Is this how human rights smell?
The stench from the decaying corpses of animals in a pit nearby whiffed into the bus where we, a group of theologians, church workers and community activists from South Africa, Zimbabwe and Kenya were parked on a manmade hillock overlooking the dump site on the outskirts of Mamelodi township, and still further away from the affluent east of Pretoria, South Africa. It was not safe for us to go any closer. The supervisor of the site heaved himself into the bus, recounting the layout and workings of the dump site, his words mingling with the stench outside. He tells of the different groups recycling different kinds of waste, how much they earn per kilogram compared to what the recycling company receives (and I thought the company did the recycling themselves). He tells of people giving birth on the site, of occasional police raids and the people, mostly illegal immigrants from Zimbabwe, disappearing for a day or two only to return and make their livelihood on the site. He tells of fights between the different groupings on the site and how dangerous it can be. There is a certain desperation in his voice, but also an empathy. A participant from Zimbabwe sitting next to me, explained that these immigrants were treated as garbage in Zimbabwe, mainly coming from a group that opposed the governing party there…and now they work with garbage in these desperate circumstances.

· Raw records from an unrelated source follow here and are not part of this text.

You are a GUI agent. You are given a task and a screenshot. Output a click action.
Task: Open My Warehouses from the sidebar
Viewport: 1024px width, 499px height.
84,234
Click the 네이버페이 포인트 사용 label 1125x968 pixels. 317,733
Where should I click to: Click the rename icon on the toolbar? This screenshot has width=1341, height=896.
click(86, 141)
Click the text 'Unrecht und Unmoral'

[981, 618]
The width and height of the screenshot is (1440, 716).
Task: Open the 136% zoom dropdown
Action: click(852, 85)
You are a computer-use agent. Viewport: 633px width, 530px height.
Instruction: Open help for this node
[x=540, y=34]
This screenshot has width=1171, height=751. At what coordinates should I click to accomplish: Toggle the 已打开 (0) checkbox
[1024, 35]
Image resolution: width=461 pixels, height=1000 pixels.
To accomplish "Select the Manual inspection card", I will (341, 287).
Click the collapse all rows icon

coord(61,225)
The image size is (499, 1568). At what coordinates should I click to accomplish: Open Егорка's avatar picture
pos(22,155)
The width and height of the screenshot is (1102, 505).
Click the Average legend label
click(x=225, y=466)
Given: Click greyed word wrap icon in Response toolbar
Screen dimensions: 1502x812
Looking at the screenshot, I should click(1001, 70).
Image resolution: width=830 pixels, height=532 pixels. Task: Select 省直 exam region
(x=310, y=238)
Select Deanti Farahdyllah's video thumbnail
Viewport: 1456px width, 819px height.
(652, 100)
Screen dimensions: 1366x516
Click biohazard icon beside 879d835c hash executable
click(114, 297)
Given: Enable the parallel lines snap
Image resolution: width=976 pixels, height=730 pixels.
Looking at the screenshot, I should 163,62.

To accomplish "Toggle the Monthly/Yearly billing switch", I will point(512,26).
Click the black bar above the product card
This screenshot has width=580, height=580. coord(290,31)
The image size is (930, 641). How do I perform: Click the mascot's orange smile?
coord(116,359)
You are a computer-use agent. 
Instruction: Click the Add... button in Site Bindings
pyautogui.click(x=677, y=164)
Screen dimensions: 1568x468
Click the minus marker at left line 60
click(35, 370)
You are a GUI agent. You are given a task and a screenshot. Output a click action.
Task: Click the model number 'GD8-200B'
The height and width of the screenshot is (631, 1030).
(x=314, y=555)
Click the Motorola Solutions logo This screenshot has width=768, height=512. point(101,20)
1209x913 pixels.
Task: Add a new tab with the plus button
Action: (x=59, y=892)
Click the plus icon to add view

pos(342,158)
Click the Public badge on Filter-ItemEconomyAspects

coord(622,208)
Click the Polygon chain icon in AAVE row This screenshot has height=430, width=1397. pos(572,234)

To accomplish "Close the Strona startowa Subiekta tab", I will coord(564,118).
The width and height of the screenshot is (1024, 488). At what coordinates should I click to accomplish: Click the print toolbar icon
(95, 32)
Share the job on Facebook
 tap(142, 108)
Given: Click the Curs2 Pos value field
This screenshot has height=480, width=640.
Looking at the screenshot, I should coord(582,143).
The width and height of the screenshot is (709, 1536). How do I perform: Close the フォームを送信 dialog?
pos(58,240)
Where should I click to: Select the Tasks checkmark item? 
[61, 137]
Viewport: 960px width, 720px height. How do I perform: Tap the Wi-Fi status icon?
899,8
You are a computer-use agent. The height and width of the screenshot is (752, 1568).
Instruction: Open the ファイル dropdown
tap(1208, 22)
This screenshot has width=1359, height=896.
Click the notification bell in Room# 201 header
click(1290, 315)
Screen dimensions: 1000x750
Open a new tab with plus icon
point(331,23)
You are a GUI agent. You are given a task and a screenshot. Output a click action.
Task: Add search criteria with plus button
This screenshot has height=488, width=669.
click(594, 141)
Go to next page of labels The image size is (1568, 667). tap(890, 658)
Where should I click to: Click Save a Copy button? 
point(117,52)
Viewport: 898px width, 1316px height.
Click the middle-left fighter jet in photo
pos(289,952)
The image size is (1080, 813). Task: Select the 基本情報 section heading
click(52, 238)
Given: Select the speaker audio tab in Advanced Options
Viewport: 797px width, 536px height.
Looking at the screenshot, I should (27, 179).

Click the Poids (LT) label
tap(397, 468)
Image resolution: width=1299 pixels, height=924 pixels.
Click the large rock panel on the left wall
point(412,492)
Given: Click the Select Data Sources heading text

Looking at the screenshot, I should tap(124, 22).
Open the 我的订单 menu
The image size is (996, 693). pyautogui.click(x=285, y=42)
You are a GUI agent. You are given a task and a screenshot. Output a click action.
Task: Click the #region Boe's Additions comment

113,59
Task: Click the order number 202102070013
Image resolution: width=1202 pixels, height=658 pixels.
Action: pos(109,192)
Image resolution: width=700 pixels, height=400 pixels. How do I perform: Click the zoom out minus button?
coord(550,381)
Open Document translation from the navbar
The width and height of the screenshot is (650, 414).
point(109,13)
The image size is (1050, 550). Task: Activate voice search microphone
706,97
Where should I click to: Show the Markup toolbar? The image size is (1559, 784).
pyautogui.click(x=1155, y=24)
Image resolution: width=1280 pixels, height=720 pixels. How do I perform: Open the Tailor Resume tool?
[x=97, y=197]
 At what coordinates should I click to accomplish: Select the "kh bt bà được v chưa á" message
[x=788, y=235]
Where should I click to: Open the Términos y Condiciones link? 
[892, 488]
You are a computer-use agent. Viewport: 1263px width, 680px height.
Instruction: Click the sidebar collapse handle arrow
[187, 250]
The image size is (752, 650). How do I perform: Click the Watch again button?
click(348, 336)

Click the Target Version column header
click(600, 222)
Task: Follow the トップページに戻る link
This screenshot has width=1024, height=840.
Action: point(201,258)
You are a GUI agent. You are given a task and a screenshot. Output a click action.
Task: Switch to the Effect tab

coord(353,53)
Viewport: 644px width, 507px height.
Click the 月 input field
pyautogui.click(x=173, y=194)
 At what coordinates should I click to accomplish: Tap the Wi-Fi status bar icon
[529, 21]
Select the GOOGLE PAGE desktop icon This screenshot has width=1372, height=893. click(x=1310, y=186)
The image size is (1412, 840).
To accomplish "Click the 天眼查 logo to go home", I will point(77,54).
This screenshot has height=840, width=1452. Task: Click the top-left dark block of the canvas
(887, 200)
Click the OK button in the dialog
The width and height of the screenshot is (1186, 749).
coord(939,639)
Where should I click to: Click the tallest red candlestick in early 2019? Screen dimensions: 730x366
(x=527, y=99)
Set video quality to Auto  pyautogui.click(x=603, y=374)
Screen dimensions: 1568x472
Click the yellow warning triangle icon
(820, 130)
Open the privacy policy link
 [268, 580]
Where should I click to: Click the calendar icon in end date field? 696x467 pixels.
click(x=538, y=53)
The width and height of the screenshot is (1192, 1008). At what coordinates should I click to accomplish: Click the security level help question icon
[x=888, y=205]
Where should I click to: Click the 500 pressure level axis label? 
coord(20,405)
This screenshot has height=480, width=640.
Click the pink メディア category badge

Is this how justice smells? The question implies that justice, and the effect of justice in a particular space is a bodily enterprise. So how does justice smell, and specifically spatial justice? I am not quite sure, but what I do sense that it is not only about the smelling of justice, but also the tasting of it, the feelings of it, the speaking of it, the hearing of it; the whole bodily experiencing of justice in a certain space. It is the embodied sensing of meaning in a space where justice is strived for.